§ **Actions to take**
(a) Answer these questions about the Turing test passage, one line each:
(i) Which question did Turing call too meaningless to deserve discussion?
(ii) Who likes to say the biggest challenge is giving machines common sense?
(iii) Which game does the passage say computers can play well?
(b) Please carry on the Turing test passage from its last sentence.
═════ Page ═════
At least that's the way the meaning of the Turing test is usually put. In truth, midway through his famous essay, Turing wrote, "The original question, 'Can machines think?,' I believe to be too meaningless to deserve discussion." His test wasn't supposed to answer this murky question but to replace it. Still, he did add, "I believe that at the end of the century the use of words and general educated opinion will have altered so much that one will be able to speak of machines thinking without expecting to be contradicted."
Guess again. With the century's end in sight, no machine has consistently passed the Turing test. And on those few occasions when interrogators have been fooled by computers, the transcripts reveal a less-than-penetrating interrogation. (Hence one problem with the Turing test: Is it measuring the thinking power of the machines or of the humans?)
The lesson here--now dogma among researchers in artificial intelligence, or AI--is that the hardest thing for computers is the "simple" stuff. Sure they can play great chess, a game of mechanical rules and finite options. But making small talk--or, indeed, playing Trivial Pursuit--is another matter. So too with recognizing a face or recognizing a joke. As Marvin Minsky of the Massachusetts Institute of Technology likes to say, the biggest challenge is giving machines common sense. To pass the Turing test, you need some of that.
═════ Listed entries ═════
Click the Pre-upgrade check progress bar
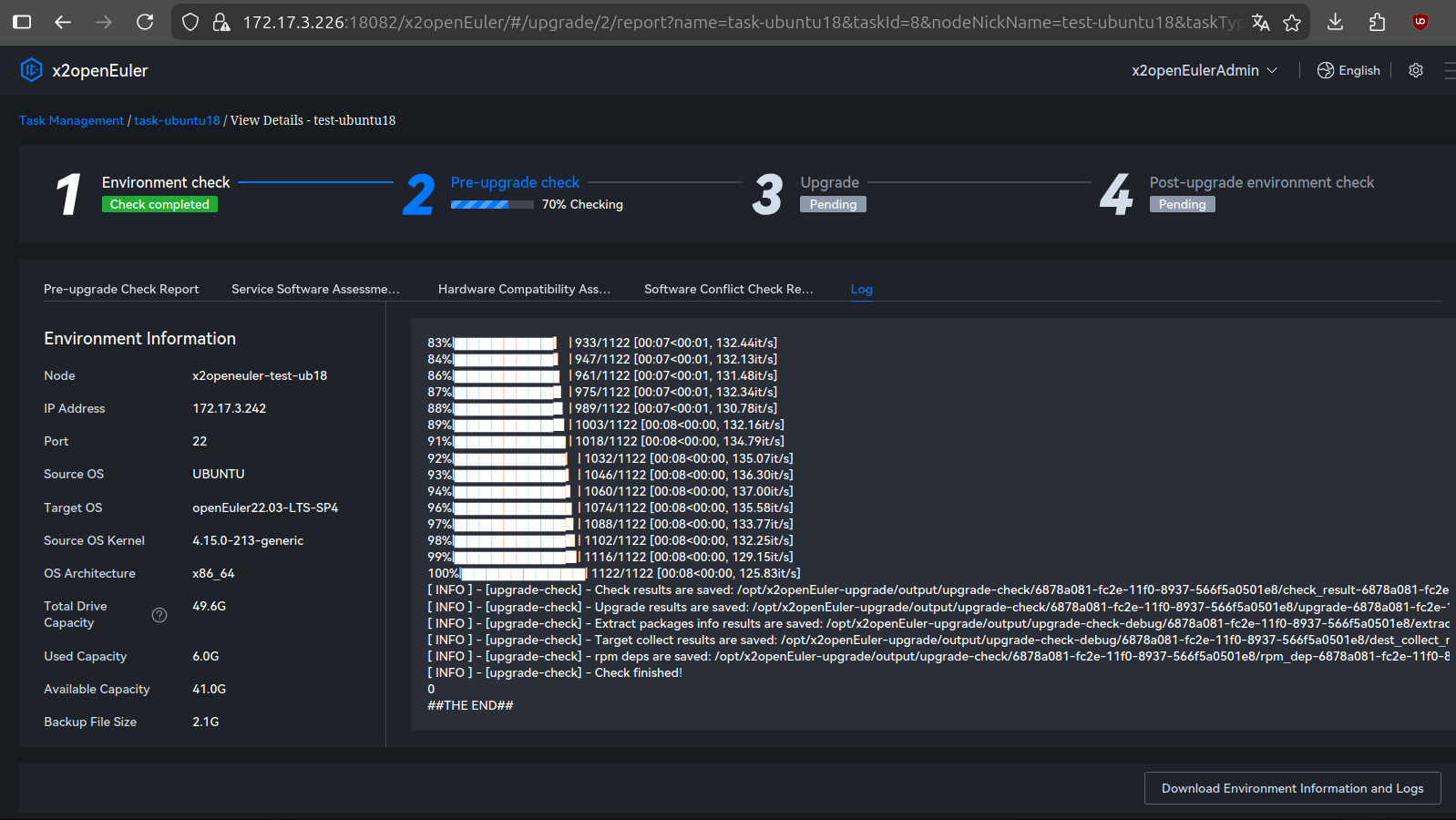Image resolution: width=1456 pixels, height=820 pixels. tap(492, 205)
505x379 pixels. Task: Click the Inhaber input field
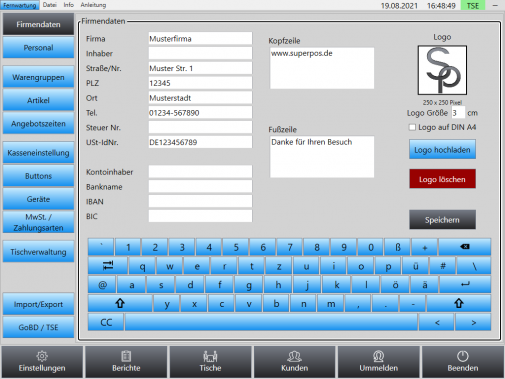pyautogui.click(x=200, y=53)
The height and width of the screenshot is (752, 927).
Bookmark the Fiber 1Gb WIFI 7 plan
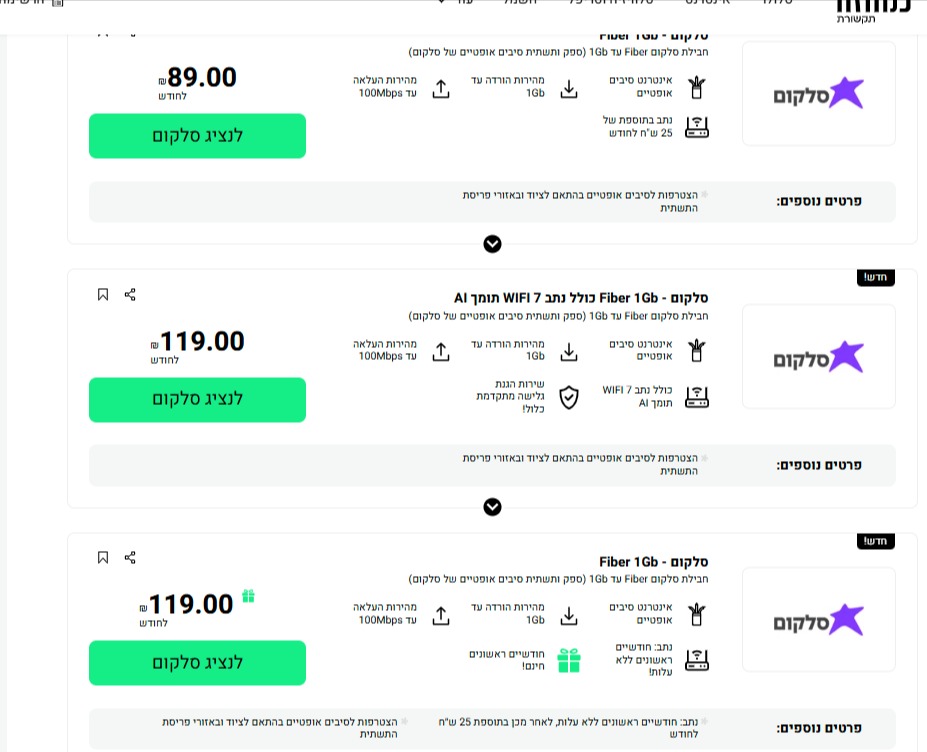point(103,295)

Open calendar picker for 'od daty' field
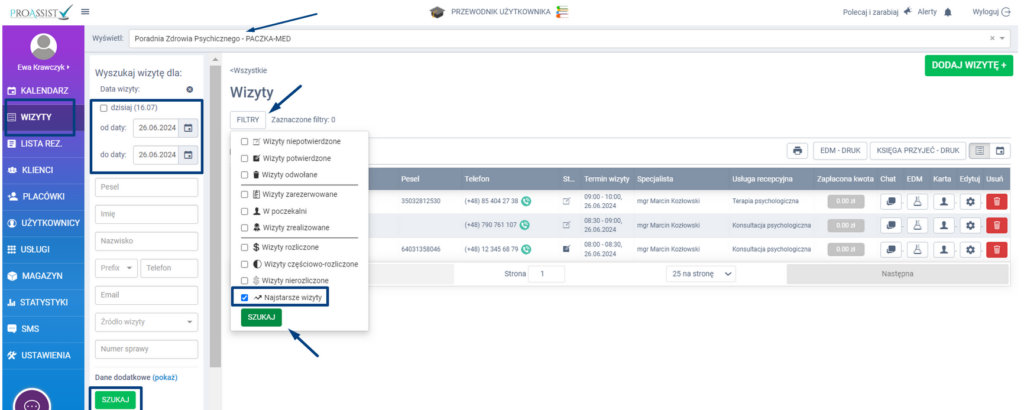(187, 128)
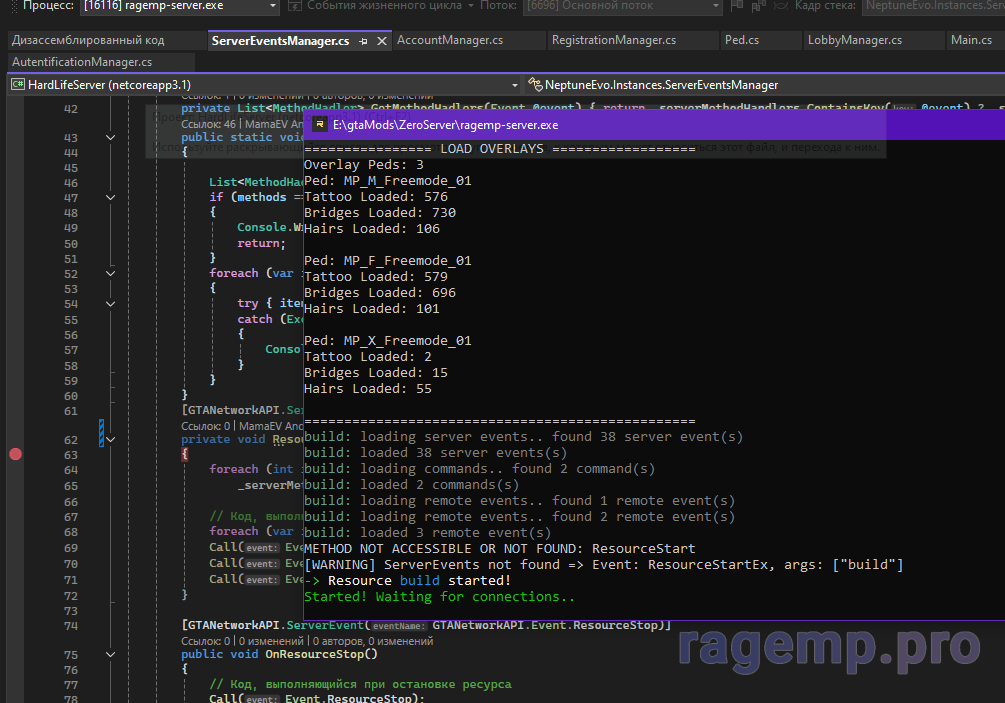This screenshot has height=703, width=1005.
Task: Select the LobbyManager.cs tab
Action: click(854, 41)
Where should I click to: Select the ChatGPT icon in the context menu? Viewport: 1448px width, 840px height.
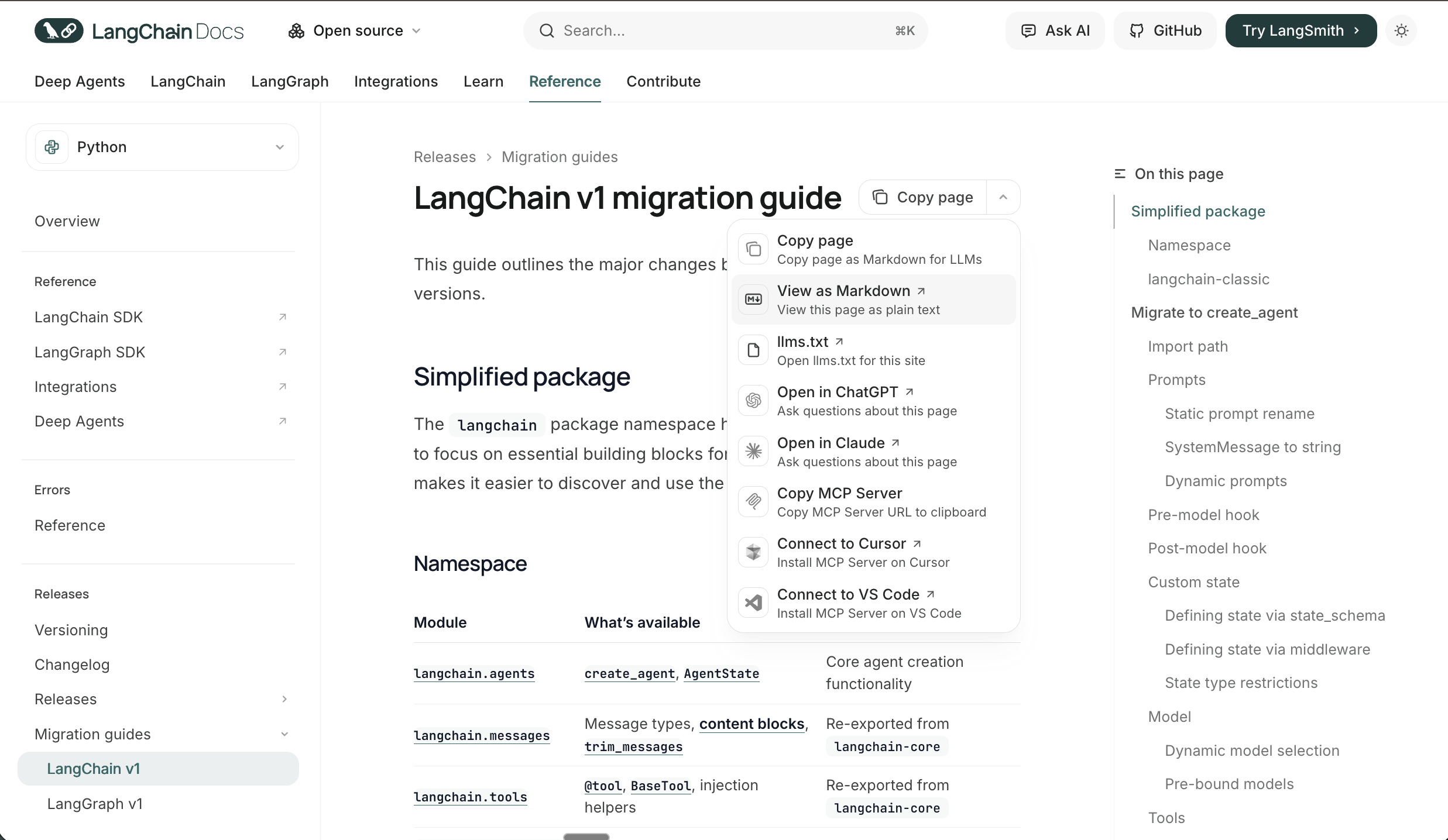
═════
§ **The results**
(a)
(i) "Can machines think?"
(ii) Marvin Minsky of the Massachusetts Institute of Technology
(iii) Chess

(b)
Besides, judging by the hubbub over the Kasparov match, even if computers could pass the test, debate would still rage over whether they think. No one doubted Deep Blue's chess skills, but many doubted whether it is a thinking machine. It uses "brute force"--zillions of trivial calculations, rather than a few strokes of strategic Big Think. ("You don't invite forklifts to weight-lifting competitions," an organizer of exclusively human chess tournaments said about the idea of man-vs.-machine matches.) On the other hand, there are chess programs that work somewhat like humans. They size up the state of play and reason strategically from there. And though they aren't good enough to beat Kasparov, they're good enough to leave the average Homo sapiens writhing in humiliation.
Further, much of the progress made lately on the difficult "simple" problems--like recognizing faces--has come via parallel computers, which mirror the diffuse data-processing architecture of the brain. Though progress in AI hasn't matched the high hopes of its founders, the field is making computers more like us, not just in what they do but in how they do it--more like us on the inside.